El relato atraviesa un presente continuo sin pasado ni futuro. Sus noches habaneras son como las no horas de Samuel Beckett, una fusión temporal donde todo coexiste acercándose al Mississippi de Faulkner; es un laberinto de contrastes, a través de un idioma inventado por Lezama y callejeado por el propio Cabrera, y sin embargo es la lengua que realmente se habla en las calles de Cuba.

La memoria cree antes de que el conocimiento recuerde; ofrece perspectivas nuevas de lugares de siempre: El Jarama de Ferlosio, el Berlín de Döblin, el Rouen de Flaubert, la Región de Benet o el Balbec de Proust. Por su parte, Cabrera reinventa el Caimán del Caribe, su isla, y al no poder ser profeta en su tierra —que hoy sí lo es, a criterio de los mejores—, recolecta premios en el exterior, como el Cervantes de 1997, el Biblioteca Breve, una década antes, o el galardón de los críticos de cine por Un oficio del siglo XX.

Portada de ´Un oficio del siglo XX´

Portada de ´Un oficio del siglo XX´ Debolsillo

Sabe que “las cosas no son como las vemos sino como las recordamos” (Valle-Inclán). En sus ficciones, el exceso no es jamás la excepción; siempre es la regla. Se enfrasca en la ambigüedad de la memoria, con el ejemplo del mexicano Carlos Fuentes que recuerda haberse perdido en Morelos junto al dramaturgo Jack Gelber y le pregunta a un anciano en qué lugar se encuentran. “Depende —contesta el viejo— el pueblo se llama Santa María en tiempos de paz. Se llama Zapata en tiempos de guerra”.

Escritor en el exilio

En Vista del amanecer en el trópico, Cabrera cuenta las andanzas de un poeta cubano metido a revolucionario, detenido después de varios naufragios. A Juan Clemente Zenea lo encierran en la bartolina de una fortaleza sin saber qué es el romántico cubano del ochocientos: “No busques volando inquieta/mi tumba oscura y secreta/ golondrina ¿no lo ves?/ en la tumba del poeta/ no hay un sauce ni un ciprés”.

Portada de ´Vista del amanecer en el trópico´

Portada de ´Vista del amanecer en el trópico´ Debolsillo

La memoria de Cabrera atraviesa de puntillas el modernismo, música demasiado dulce para su oído. Y finalmente el escritor habanero, nacido en Oriente (Gibara), lo corta por lo sano: A Zenea lo fusilaron en el Foso de los Laureles”. La verdad no soporta el estilo.

Cabrera y la libertad

Existe una conexión inextinguible entre Cabrera y la libertad. Le faltó una causa común cubana como la que disfrutaron las vanguardias francesas en el caso Dreyfus. Emile Zola nunca estuvo solo en su réplica contra la injusticia cometida con el oficial judío, que levantó a los intelectuales, desde Clemenceau hasta Camus.

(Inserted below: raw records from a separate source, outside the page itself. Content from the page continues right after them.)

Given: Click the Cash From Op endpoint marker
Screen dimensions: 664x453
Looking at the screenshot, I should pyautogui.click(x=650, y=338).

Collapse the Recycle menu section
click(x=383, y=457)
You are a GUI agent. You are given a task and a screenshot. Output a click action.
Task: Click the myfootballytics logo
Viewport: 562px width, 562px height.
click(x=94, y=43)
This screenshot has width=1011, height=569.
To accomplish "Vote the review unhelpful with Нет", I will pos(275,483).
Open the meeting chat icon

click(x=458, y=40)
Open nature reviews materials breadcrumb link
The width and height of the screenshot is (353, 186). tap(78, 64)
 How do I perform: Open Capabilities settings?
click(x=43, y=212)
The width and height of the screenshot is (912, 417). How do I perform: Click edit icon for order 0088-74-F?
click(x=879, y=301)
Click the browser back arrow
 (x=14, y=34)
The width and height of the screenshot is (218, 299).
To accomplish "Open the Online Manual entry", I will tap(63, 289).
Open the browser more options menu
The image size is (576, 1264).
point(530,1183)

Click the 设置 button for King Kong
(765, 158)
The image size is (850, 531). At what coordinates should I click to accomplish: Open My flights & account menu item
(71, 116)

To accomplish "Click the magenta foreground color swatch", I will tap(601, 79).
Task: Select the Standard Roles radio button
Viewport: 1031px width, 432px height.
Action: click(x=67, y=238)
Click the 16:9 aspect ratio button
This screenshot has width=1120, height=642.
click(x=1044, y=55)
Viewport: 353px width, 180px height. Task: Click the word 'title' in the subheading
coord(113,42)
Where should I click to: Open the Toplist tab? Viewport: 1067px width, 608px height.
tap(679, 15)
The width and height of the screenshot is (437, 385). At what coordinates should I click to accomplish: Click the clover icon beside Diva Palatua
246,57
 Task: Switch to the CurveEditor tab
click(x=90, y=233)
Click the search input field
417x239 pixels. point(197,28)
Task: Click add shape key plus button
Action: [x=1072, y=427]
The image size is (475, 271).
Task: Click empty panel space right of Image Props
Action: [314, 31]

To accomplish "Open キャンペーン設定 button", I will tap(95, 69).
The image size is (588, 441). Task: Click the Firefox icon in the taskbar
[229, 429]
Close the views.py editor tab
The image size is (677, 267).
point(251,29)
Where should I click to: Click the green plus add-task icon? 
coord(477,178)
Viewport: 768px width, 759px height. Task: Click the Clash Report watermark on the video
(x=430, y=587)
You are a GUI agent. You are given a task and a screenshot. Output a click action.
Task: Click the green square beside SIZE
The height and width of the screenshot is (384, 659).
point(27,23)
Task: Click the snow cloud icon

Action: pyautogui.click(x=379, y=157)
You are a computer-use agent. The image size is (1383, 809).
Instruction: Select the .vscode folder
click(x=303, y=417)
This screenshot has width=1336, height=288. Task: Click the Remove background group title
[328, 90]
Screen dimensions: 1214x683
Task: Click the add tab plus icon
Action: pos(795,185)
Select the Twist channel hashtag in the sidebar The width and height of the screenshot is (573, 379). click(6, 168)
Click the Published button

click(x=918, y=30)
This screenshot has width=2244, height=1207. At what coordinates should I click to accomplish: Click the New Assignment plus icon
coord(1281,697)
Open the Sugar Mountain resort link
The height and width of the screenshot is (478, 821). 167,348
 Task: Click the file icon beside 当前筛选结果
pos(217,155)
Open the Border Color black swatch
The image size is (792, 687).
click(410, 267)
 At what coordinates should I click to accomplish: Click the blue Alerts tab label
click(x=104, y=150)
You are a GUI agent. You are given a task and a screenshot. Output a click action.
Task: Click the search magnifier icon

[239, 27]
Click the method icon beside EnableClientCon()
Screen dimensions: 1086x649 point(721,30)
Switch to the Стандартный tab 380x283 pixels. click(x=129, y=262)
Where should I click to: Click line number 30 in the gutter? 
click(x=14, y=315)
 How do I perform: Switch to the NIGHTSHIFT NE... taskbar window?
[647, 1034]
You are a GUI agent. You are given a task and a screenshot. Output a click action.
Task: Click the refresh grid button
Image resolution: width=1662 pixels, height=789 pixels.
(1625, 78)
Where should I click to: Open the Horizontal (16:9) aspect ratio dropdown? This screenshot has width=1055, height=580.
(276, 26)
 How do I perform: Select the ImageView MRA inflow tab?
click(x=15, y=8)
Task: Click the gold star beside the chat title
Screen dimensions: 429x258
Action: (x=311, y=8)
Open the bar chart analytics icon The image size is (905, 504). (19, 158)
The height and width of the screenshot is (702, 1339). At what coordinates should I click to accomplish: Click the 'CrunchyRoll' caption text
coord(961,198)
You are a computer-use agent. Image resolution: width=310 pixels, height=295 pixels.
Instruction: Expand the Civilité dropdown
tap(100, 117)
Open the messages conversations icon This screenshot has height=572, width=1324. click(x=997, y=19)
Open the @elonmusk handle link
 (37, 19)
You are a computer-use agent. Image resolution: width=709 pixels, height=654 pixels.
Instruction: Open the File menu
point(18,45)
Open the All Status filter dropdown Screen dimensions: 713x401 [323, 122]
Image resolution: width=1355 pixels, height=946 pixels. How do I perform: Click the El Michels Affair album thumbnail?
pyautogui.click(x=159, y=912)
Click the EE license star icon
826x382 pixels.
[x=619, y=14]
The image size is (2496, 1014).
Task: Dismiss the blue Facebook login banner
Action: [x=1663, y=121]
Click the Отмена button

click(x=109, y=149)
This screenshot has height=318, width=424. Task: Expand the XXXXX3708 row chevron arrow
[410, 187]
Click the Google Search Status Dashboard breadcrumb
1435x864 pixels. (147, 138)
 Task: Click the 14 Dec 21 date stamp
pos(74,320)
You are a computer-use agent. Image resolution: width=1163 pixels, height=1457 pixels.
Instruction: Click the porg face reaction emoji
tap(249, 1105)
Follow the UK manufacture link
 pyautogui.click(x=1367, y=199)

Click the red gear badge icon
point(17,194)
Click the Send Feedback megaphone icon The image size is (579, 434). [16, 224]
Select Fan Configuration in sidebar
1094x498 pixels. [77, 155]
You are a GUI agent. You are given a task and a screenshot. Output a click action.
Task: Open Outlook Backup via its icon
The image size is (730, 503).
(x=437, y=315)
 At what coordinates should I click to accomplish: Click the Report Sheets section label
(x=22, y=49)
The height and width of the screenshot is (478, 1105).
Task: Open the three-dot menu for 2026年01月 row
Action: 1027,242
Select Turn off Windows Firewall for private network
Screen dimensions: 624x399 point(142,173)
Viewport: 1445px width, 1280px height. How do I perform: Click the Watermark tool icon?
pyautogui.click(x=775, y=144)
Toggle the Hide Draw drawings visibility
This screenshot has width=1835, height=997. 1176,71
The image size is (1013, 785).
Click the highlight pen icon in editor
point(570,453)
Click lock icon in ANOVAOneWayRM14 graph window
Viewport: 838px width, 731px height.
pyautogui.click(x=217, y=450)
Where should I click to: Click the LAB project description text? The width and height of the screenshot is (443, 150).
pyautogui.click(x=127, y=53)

En aquel momento, la derecha extrema y la extrema derecha, junto al comunismo y el izquierdismo, es la pinza que ataca a los intelectuales acusados de ser una casta privilegiada al margen de sus respectivas tribus. Para sobrepasar este principio, Francis Bacon escribió que los sabios se extrañaban de sí mismos y Montesquieu, en sus Ensayos, certificó los ataques de melancolía que suceden al esfuerzo mental. La letra sufrida se reivindica.

Cabrera es realista, es un hombre libre, la única virtud del exiliado; siente que en Cuba la aurora se oscurece por las amenazadoras sombras que se ciernen sobre el horizonte de la utopía caribeña. Solo puede valerse de su pluma que, a los ojos de muchos, es su mejor espada. Escribe para sus lectores y para su familia, pero nunca escribe cartas oficiales para deshacerse de sus perseguidores o para conseguir prebendas. En su ley no existe el pacto. I never write letters.